Blood from tail vein was drawn into K2-EDTA–containing tubes (BD) on ice and centrifuged for separation of plasma. Plasma was aliquoted and stored at −80oC. Plasma C3 concentration was measured according to the manufacturer’s instructions using a mouse C3 ELISA kit (Immunology Consultants Laboratory). Plasma C5 concentration was detected by sandwich ELISA, using rabbit anti–mouse C5 pAb (Cedarlane Laboratories) to capture C5, a biotin-labeled preparation of the same Ab to detect bound C5 and streptavidin followed by the luminogenic substrate, Supersignal (Thermo Fisher Scientific). An ELISA plate reader from Fluoroskan Ascent FL was used to measure luminescence.
Blood was drawn from the tail veins of genetic background– and gender-matched mice into 3.2% sodium citrate–containing tubes (1:10 [vol/vol]) on ice and centrifuged at 4oC, and plasma was separated and pooled, aliquoted, and stored at −80°C. 400 µl of the pooled plasma was injected i.v. 60 and 30 min before challenge with 34-1-2s or control mAb, which were both diluted in 200 µl of the same pooled plasma.
Generation of BM chimeric mice.
RAG2-deficient or -sufficient C57BL/6 and BALB/c background male mice were injected i.p. with 50 µl anti-asialo GM1 antiserum, (Wako Chemicals USA) and then exposed to 350 rads of gamma radiation. The next day, the irradiated mice were injected i.v. with 15–24 million BM cells from donor C57BL/6 or BALB/c background RAG2-deficient or CB6 mice. The mice were fed doxycycline-containing food for 2 wk followed by conventional chow thereafter. Peripheral blood obtained 6 wk after reconstitution was analyzed by flow cytometry for percentage of H-2d and H-2b cells.

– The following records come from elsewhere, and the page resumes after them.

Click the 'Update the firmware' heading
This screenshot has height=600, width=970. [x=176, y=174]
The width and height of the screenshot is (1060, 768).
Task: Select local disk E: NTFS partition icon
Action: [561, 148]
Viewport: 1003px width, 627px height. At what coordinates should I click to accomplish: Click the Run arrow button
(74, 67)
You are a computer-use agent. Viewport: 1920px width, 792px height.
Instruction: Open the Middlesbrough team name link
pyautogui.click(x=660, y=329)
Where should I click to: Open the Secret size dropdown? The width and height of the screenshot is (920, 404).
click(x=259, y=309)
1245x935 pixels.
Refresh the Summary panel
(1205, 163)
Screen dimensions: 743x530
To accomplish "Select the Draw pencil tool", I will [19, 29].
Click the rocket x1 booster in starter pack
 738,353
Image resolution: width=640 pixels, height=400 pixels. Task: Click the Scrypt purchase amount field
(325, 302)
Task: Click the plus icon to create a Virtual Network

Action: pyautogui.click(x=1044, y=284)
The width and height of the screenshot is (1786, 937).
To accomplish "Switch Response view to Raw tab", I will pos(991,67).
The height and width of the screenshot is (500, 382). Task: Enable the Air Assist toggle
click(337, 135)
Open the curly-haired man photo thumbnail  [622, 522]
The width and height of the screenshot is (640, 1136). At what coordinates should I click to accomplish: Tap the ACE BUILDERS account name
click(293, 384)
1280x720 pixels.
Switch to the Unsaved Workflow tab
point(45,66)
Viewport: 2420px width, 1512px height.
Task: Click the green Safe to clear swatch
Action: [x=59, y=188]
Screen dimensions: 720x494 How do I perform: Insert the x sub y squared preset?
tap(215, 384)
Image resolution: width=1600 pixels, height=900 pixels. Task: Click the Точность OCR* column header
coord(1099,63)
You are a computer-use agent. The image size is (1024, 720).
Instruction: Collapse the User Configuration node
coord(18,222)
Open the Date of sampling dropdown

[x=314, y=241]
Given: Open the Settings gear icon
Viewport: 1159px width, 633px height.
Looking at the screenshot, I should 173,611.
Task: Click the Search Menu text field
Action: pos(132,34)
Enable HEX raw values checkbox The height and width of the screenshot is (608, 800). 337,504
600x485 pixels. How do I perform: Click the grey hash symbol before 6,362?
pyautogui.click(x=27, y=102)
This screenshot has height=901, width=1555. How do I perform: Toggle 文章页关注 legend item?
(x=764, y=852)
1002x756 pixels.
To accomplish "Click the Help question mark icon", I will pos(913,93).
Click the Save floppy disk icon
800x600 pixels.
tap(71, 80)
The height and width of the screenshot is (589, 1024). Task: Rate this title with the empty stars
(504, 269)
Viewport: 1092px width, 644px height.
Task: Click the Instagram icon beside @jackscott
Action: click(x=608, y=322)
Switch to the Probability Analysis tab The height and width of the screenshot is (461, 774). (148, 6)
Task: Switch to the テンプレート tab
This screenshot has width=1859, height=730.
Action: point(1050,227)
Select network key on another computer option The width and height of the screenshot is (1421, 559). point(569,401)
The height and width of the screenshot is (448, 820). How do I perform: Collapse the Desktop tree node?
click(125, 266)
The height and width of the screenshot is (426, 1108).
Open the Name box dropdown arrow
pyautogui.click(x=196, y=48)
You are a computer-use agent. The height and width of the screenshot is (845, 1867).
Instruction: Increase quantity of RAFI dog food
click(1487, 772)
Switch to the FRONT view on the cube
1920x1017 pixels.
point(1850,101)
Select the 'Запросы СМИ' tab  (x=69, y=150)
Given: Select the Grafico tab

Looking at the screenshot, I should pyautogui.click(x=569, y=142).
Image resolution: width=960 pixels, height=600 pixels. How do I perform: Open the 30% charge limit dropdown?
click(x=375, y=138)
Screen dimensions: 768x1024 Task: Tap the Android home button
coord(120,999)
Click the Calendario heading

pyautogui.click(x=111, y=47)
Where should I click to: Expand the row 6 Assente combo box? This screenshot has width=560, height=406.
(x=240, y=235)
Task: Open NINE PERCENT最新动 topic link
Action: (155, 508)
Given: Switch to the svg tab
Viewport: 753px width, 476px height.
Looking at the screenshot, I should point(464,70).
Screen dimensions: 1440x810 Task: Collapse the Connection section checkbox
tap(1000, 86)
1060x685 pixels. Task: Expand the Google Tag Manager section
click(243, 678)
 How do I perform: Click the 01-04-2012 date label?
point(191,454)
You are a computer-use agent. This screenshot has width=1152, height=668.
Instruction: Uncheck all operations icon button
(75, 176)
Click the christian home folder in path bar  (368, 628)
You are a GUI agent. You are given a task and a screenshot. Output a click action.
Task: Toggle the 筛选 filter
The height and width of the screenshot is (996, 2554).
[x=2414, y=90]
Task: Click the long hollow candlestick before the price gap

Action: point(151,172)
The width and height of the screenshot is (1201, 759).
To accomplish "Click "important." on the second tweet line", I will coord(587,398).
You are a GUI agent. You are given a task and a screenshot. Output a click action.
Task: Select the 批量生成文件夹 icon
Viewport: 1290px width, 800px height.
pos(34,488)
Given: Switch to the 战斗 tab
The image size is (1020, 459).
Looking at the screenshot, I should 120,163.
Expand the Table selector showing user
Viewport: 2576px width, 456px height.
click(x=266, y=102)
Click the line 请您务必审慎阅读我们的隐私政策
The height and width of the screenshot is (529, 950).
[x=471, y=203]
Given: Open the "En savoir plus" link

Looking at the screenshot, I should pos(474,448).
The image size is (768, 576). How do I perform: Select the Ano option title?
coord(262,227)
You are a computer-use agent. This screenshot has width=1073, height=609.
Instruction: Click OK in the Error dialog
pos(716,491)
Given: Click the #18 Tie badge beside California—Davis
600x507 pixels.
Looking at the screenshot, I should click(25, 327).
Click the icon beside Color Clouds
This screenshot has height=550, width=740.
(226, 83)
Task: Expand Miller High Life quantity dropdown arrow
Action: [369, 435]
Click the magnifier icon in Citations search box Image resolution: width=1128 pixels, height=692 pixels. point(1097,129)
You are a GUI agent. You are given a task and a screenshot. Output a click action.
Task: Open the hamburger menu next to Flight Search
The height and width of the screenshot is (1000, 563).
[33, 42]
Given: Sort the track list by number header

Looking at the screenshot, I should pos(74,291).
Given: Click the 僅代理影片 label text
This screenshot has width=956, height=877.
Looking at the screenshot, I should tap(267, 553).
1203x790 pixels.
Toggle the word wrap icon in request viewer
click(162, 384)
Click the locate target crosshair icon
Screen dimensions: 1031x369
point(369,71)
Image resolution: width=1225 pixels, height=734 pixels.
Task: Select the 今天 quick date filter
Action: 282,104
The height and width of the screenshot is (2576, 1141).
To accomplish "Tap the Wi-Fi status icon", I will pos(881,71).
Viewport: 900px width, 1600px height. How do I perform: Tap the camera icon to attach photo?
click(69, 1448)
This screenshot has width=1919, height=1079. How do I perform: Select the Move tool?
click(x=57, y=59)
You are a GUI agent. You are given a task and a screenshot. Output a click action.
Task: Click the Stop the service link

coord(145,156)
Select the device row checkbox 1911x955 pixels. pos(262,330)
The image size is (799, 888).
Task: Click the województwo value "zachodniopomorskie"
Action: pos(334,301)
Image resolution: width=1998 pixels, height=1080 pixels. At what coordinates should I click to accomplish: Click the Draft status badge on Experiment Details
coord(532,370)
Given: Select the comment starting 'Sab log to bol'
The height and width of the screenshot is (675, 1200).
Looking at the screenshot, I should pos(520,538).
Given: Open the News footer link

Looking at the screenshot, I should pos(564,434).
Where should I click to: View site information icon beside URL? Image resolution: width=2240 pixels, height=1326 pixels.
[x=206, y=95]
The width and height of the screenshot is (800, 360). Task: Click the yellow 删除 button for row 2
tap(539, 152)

Mice were anesthetized with AnaSed and ketamine i.p. and then suspended by their incisors in the upright position followed by instillation of 2 µg LPS i.t. (Salmonella enterica; Sigma-Aldrich). Mice were allowed to recover and then challenged i.v. 3 d later with 8 (Fig. 6 E) or 125 µg (Fig. 6 D) 34-1-2s and followed for the development of symptoms of mTRALI.
A two-tailed Mann-Whitney t test (Prism; GraphPad Software) was used to assess differences between treatment groups. A Pearson correlation (PrismA) was used to evaluate the coefficient of determination (r2) of the two variables. Linear regression was used to plot the best-fit line with 95% confidence bands. A p-value <0.05 was used as the demarcation of significance.
We thank Craig Gerard, Jeffrey Ravetch, and Marsha Wills-Karp for mice, John Abrams, Robert Coffman, Michael Jordan, John Kearney, and Jeffrey Ravetch for mAbs, and Roche for clodronate-containing liposomes.
This work was supported by grants from the Cincinnati Children’s Hospital Translational Research Initiative (to R.T. Strait) and the Cincinnati Veterans Administration Medical Center (to F.D. Finkelman).
The authors have no conflicting financial interests.